# Tomy forget me not album ?



## Mumanddad (Apr 6, 2014)

Does any body know where apart from ebay I can get a tomy forget me not photo album or similar?


----------



## Nearly There (May 20, 2014)

I got something similar from Argos which I used for introductions when she was 14months. Unfortunately I looked but cannot find it so I don't think they sell it anymore. Toys R Us no longer stock it either. Hopefully someone will come along with some ideas.


----------



## Mumanddad (Apr 6, 2014)

I've found a vtech recording and learn album but can't find one for sale any where.


----------



## becs40 (Apr 9, 2013)

We used this one for our lo but as he was only 6 months it didn't matter there's only space for 4 pictures.
http://www.argos.co.uk/static/Product/partNumber/3463204.htm?CMPID=GS001&_$ja=cgid:18091973005|tsid:59156|cid:189942085|lid:112113470965|nw:g|crid:71525381365|rnd:8836635656003358258|dvc:t|adp:1o6|bku:1
I guess 4 pictures with recordings isn't too bad as can get the essentials over then just do an ordinary album of any other pictures. We just did one of me, one of daddy, one of his new doggie and one of his transition toy.
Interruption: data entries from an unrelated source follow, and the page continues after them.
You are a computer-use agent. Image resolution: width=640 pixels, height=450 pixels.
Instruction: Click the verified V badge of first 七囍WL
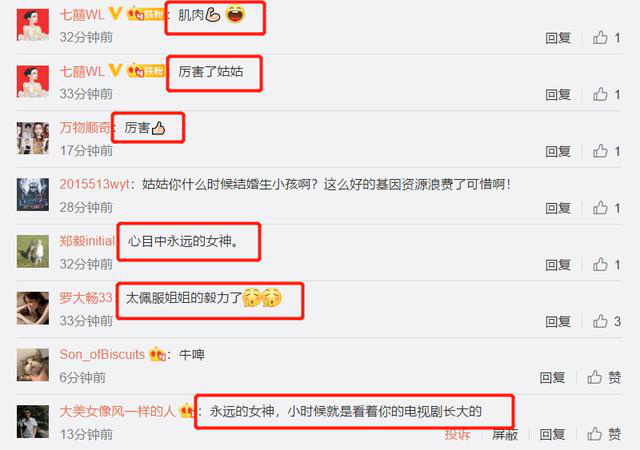[x=116, y=13]
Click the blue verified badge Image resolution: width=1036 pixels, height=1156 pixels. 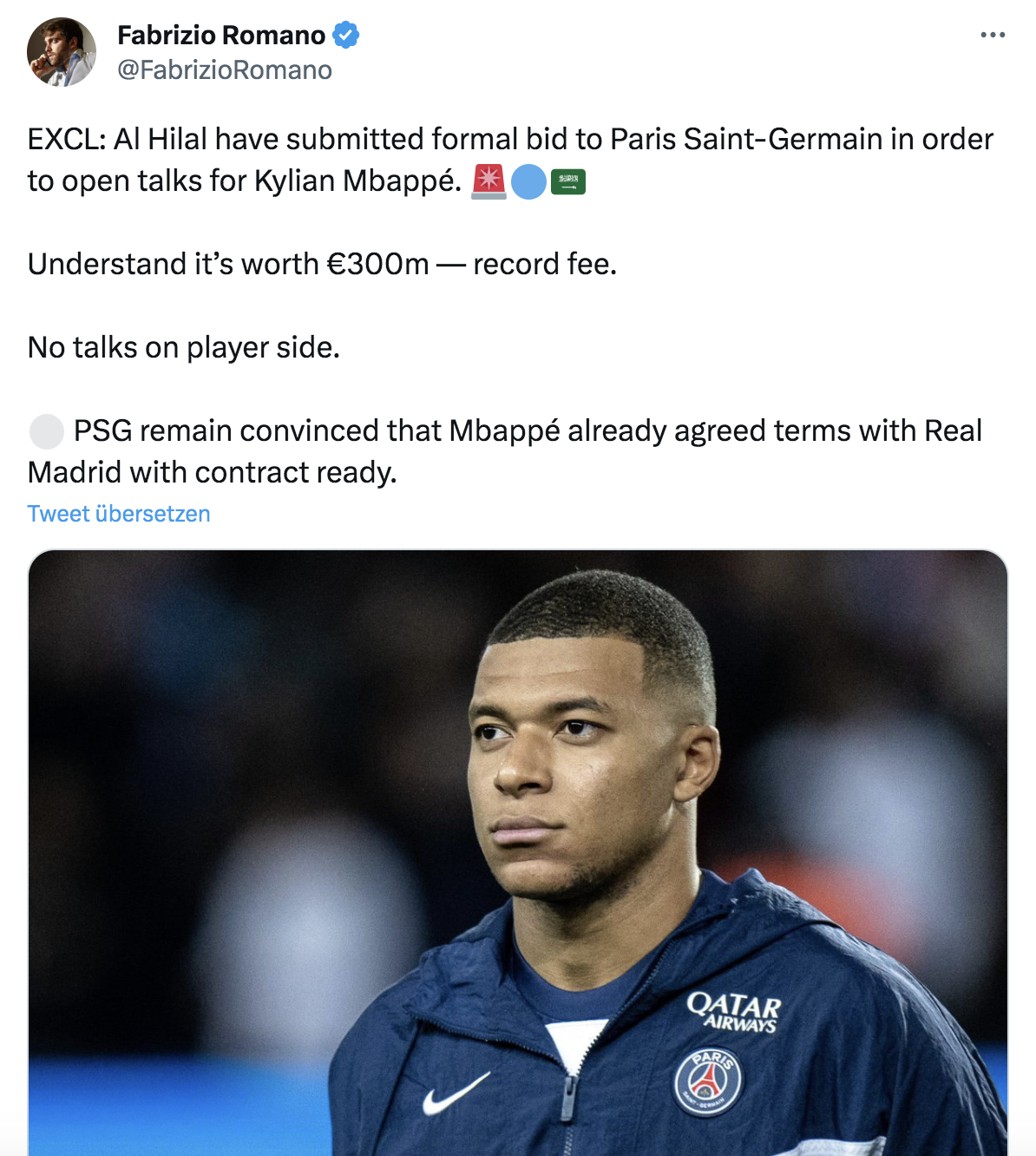pos(346,36)
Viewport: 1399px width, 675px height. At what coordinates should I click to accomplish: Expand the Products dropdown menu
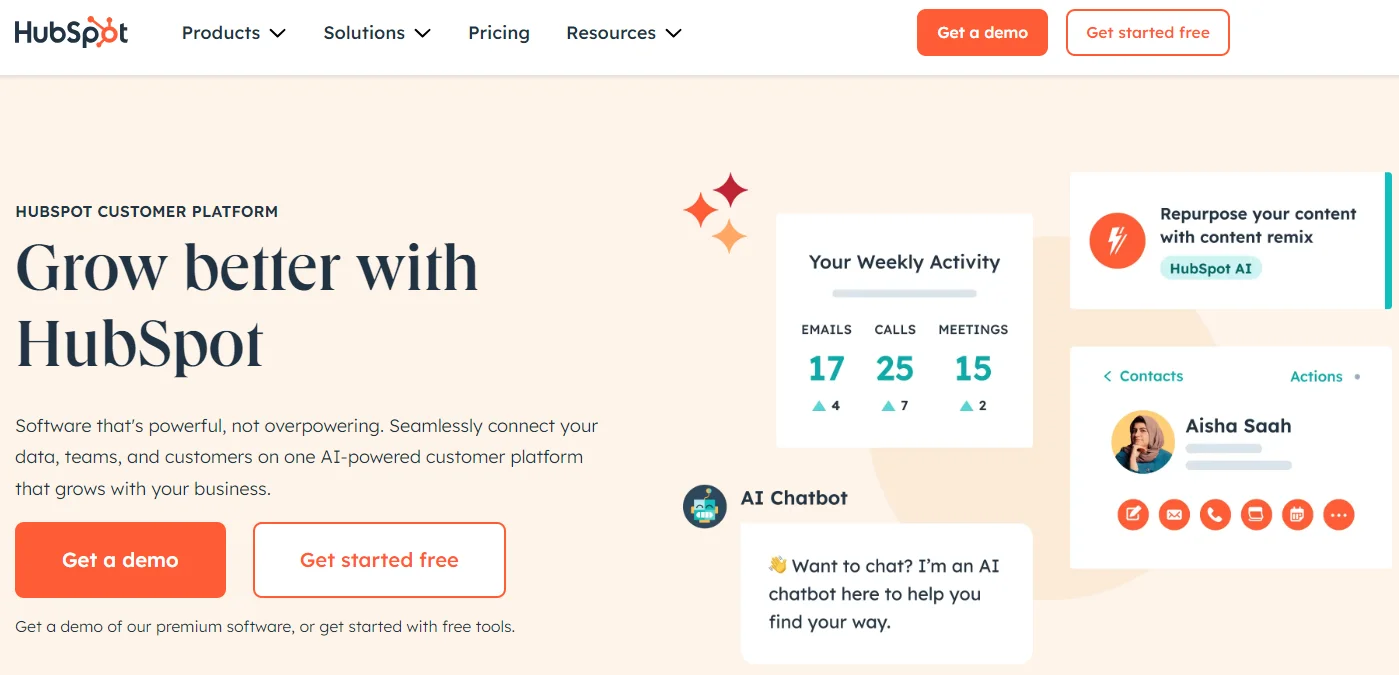coord(233,33)
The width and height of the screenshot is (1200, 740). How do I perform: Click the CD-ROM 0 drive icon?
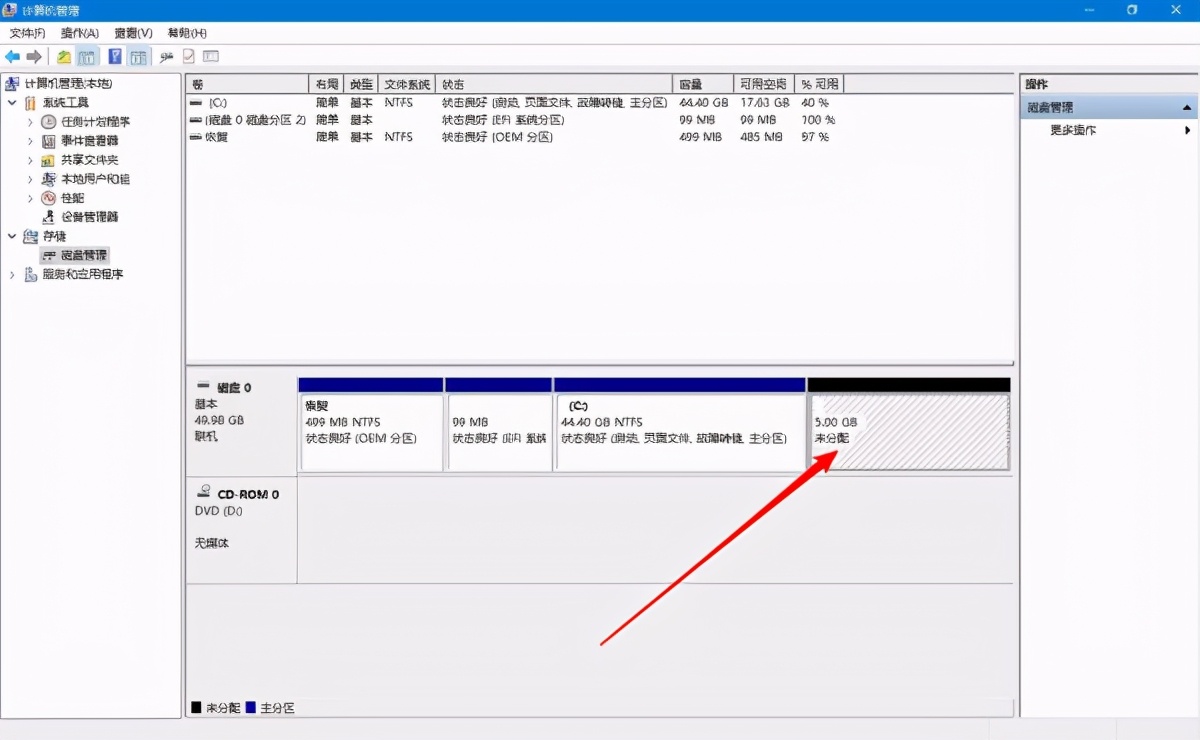[204, 493]
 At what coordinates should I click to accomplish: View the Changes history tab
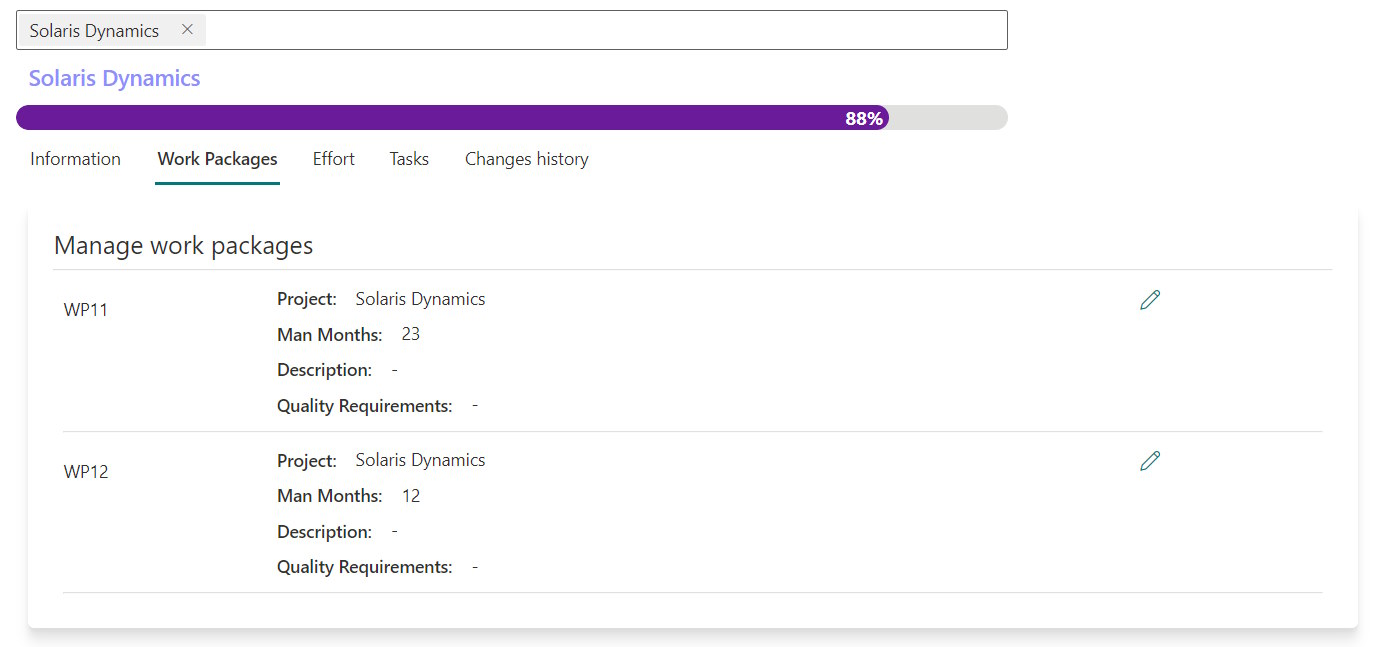point(526,159)
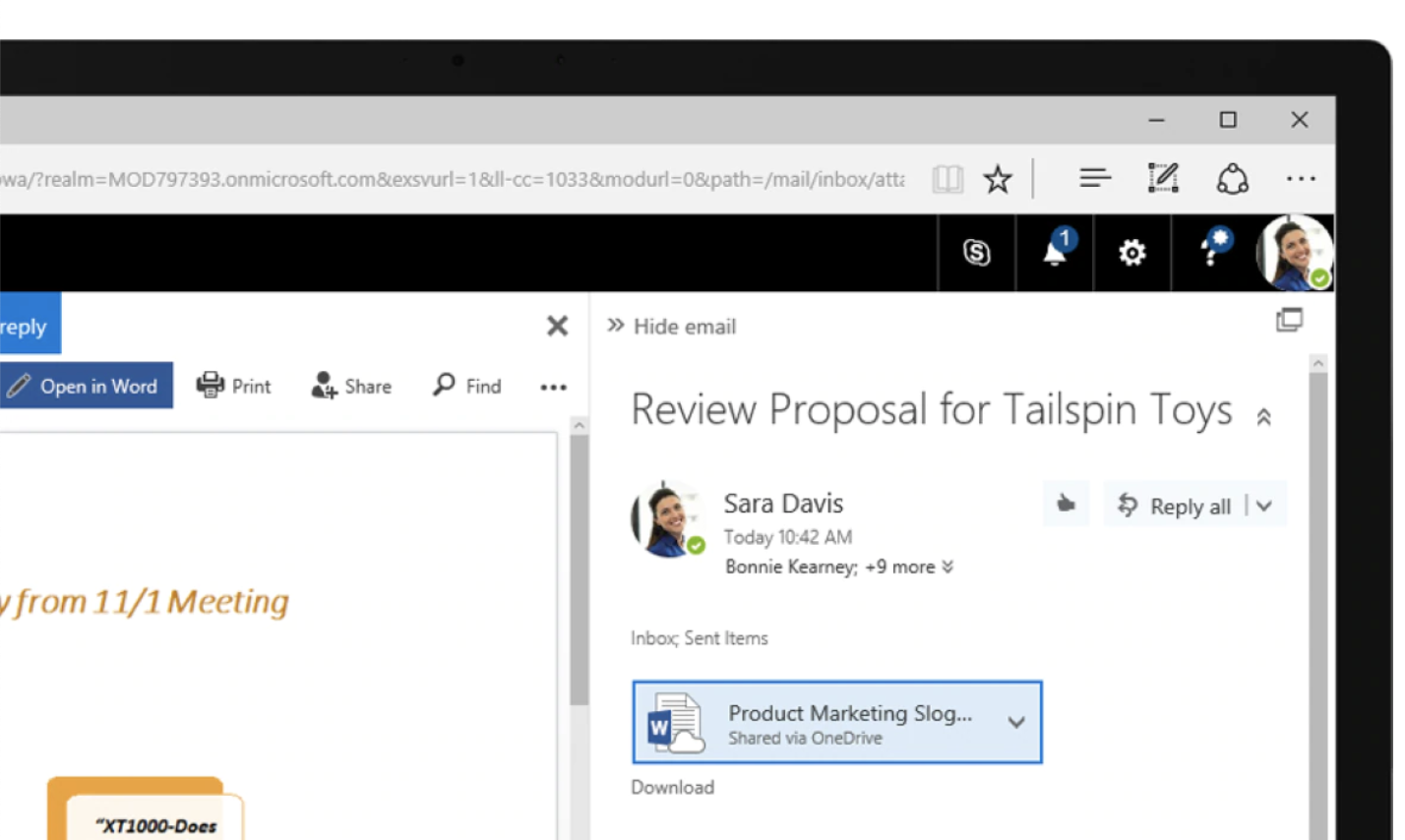
Task: Open the notifications bell
Action: coord(1055,252)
This post contains an unconfirmed link/information and readers are reminded that FertilityFriends.co.uk or its owners are not responsible for the content of external internet sites


----------



## Blueboo (Feb 11, 2012)

I had the same problem last year and discovered Tomy had discontinued it. In the end I got mine from the American amazon website (.com rather than .co.uk). It cost less than people were asking on eBay and only took a few days to arrive. Hope this helps


----------



## Nicola30 (Jun 13, 2011)

We couldn't locate one either (other than extortionate amounts on eBay) I also read a lot of people saying the batteries ran out before they even got to intros.

We had a personalised album made for pictures which FC's went through with little one, we also made a DVD to let her see faces and voices (only had me and hubby on with transition toy) and we just showed her us, our house and car in a cringe worthy sketch that won't be getting any oscars 😂

I found a recordable story book at M&S too which we recorded for her which turned out to be brilliant. She still plays with every day, she loves hearing our voices on it and it's child/toddler friendly (no rippable pages etc)


----------



## Nearly There (May 20, 2014)

becs40 said:


> We used this one for our lo but as he was only 6 months it didn't matter there's only space for 4 pictures.
> http://www.argos.co.uk/static/Product/partNumber/3463204.htm?CMPID=GS001&_$ja=cgid:18091973005|tsid:59156|cid:189942085|lid:112113470965|nw:g|crid:71525381365|rnd:8836635656003358258|dvc:t|adp:1o6|bku:1
> I guess 4 pictures with recordings isn't too bad as can get the essentials over then just do an ordinary album of any other pictures. We just did one of me, one of daddy, one of his new doggie and one of his transition toy.
> 
> This post contains an unconfirmed link/information and readers are reminded that FertilityFriends.co.uk or its owners are not responsible for the content of external internet sites


Becs that's the one I was looking for. I used photos of me, her cot, high hair and the house all with her transitional toy. She loves it and plays with it daily. I also did two A4 laminated photos of myself.


----------



## becs40 (Apr 9, 2013)

Yes our lo still loves it too! Dh had to go away for 2 days on business this week and it's the first time he's not been around and lo loved hearing his voice on it. I heard it a lot more often those couple of days bless him.


----------



## Brummig (Jan 14, 2011)

We did get the Tomy after several ebay attempts.  We had no problems with the batteries, and our LO loved it (she was 17 months), and so did our birth child - they often looked at it together. We put in pics of the 3 of us, and our cats.  We printed some pics of grandparents who she'd meet soon, and laminated them, along with a couple more of us, and foster carer put them in her house.
We did a very simple dvd with us sitting on her bed with transition toy, singing Barney song.

LO arrived just before Christmas.  We didn't force any big family pics too soon, but we had a good pic with each of us so all family got a photo montage for Christmas so all houses she would visit had a pic of her with us in it.


----------



## Neniel (Aug 22, 2010)

This post contains an unconfirmed link/information and readers are reminded that FertilityFriends.co.uk or its owners are not responsible for the content of external Internet sites

t seems to be available here: http://peterandpolly.co.uk/product/tomy-discovery-forget-me-not-photo-album/

Also, there is another photo album on Amazon: http://www.amazon.co.uk/Lamaze-Hear-See-Photo-Album/dp/B00HXBKWC0/ref=dp_ob_image_baby


----------